* _Extract provided_
[Python-Dev] Identifying magic prefix on Python files?
Ka-Ping Yee
ping@lfw.org
Sun, 4 Feb 2001 18:21:40 -0800 (PST)
On Sun, 4 Feb 2001, Tim Peters wrote:
> OK, I suggest (decimal) 143 for Python's first byte. That's a "control
> code" in Latin-1, and (unlike PNG's 137) not even Windows assigns it to a
> character in their Latin-1 superset (yet).
>
> (decimal) 143 80 89 84 13 10 26 10
> (hexadecimal) 8f 50 59 54 0d 0a 1a 0a
> (ASCII C notation) \217 P Y T \r \n \032 \n
Pyt? What's a "pyt"? How about something we can all recognize:
(decimal) 143 83 112 97 109 10 13 10
(hexadecimal) 8f 53 70 61 6d 0a 0d 0a
(ASCII C notation) \217 S p a m \n \r \n
...to be followed by:
date of last incompatible VM change (4 bytes: year, year, month, day)
Python version, as in sys.hexversion (4 bytes)
mtime of source .py file (4 bytes)
reserved for option flags and future expansion (8 bytes)
size of marshalled code data (4 bytes)
marshalled code
That's a nice, geeky 32 bytes of header info.
(The "Spam" part is not so serious; the rest is serious. But
i do think "Spam" is more fun that "Pyt"! :) And the Ctrl-Z char
is pointless; no other binary format does this or needs it.)
Hmm. Questions:
- Should we include the path to the original .py file?
(so Python can automatically recompile an out-of-date file)
- How about the name of the module? (so that renaming the file
doesn't kill it; possible answer to the case-sensitivity issue?)
- If the purpose of the code-size field is to protect against
incomplete file transfers, would a hash be worth considering here?
-- ?!ng
"Old code doesn't die -- it just smells that way."
-- Bill Frantz

* _Collected material_
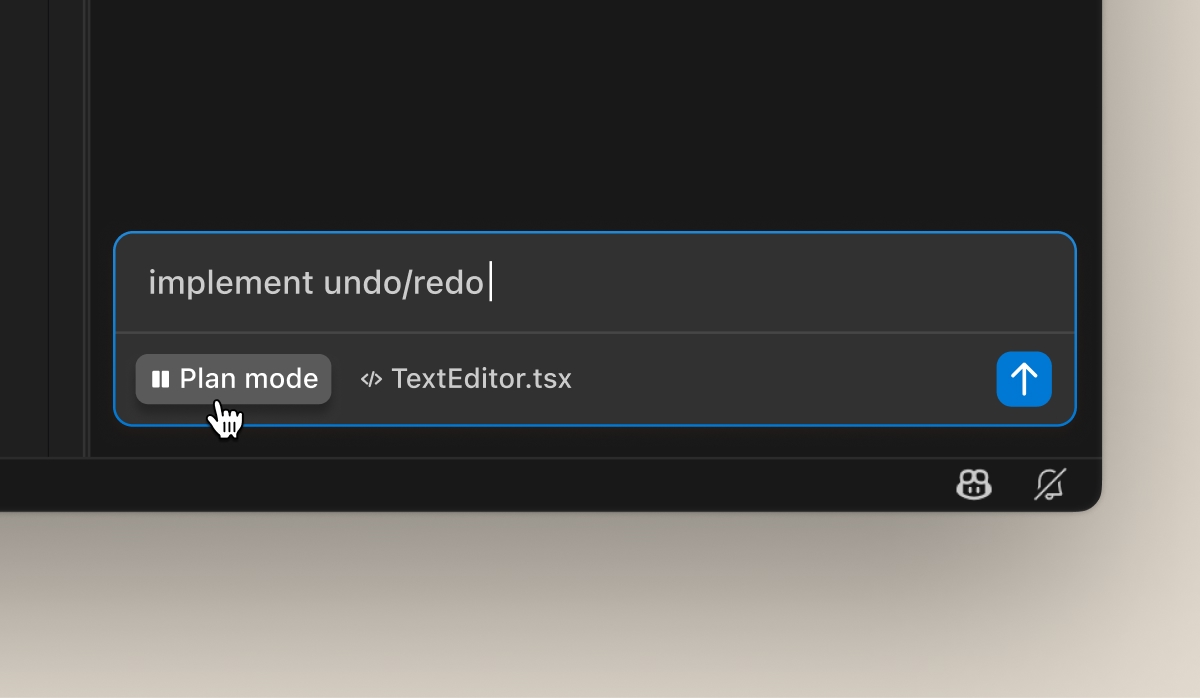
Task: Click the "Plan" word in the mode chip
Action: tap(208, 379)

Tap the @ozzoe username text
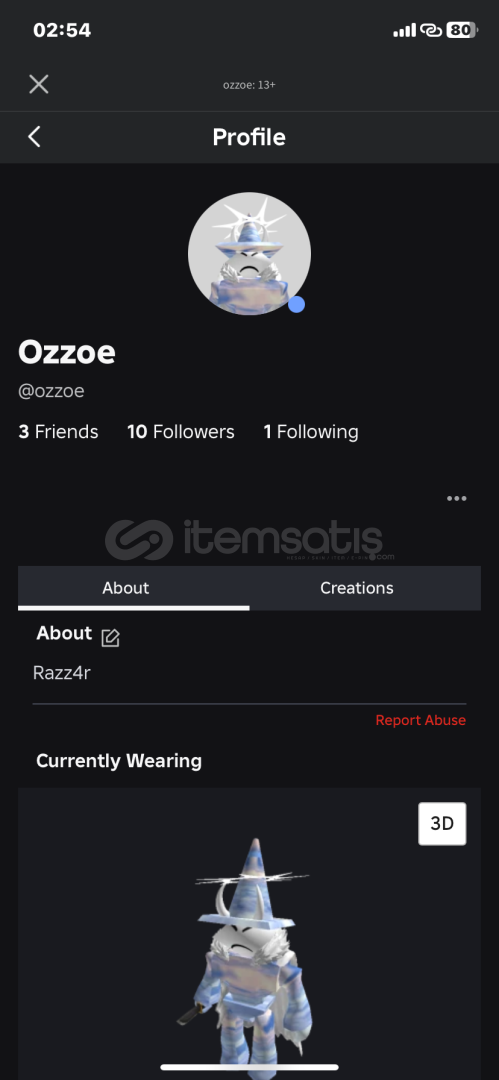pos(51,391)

* _Required work_
1. Quote the Python-Dev post word for word between "Ka-Ping Yee" and "Latin-1 superset (yet).", inclusive.
2. Rewrite the paragraph of the Python-Dev post that begins "(The "Spam" part is not so serious" as a shorter bulleted list that keeps its main points.
3. Answer these questions from the Python-Dev post:
(a) What decimal value does Tim Peters suggest for Python's first byte?
(b) How many bytes are reserved for option flags and future expansion?
(c) Why might the header include the path to the original .py file?

* _Outputs by task_
1.
Ka-Ping Yee
ping@lfw.org
Sun, 4 Feb 2001 18:21:40 -0800 (PST)
On Sun, 4 Feb 2001, Tim Peters wrote:
> OK, I suggest (decimal) 143 for Python's first byte. That's a "control
> code" in Latin-1, and (unlike PNG's 137) not even Windows assigns it to a
> character in their Latin-1 superset (yet).

2.
- Only the "Spam" part is a joke; the rest of the proposal is serious.
- "Spam" is more fun than "Pyt."
- The Ctrl-Z character is pointless, since no other binary format uses or needs it.

3.
(a) 143
(b) 8 bytes
(c) So Python can automatically recompile an out-of-date file.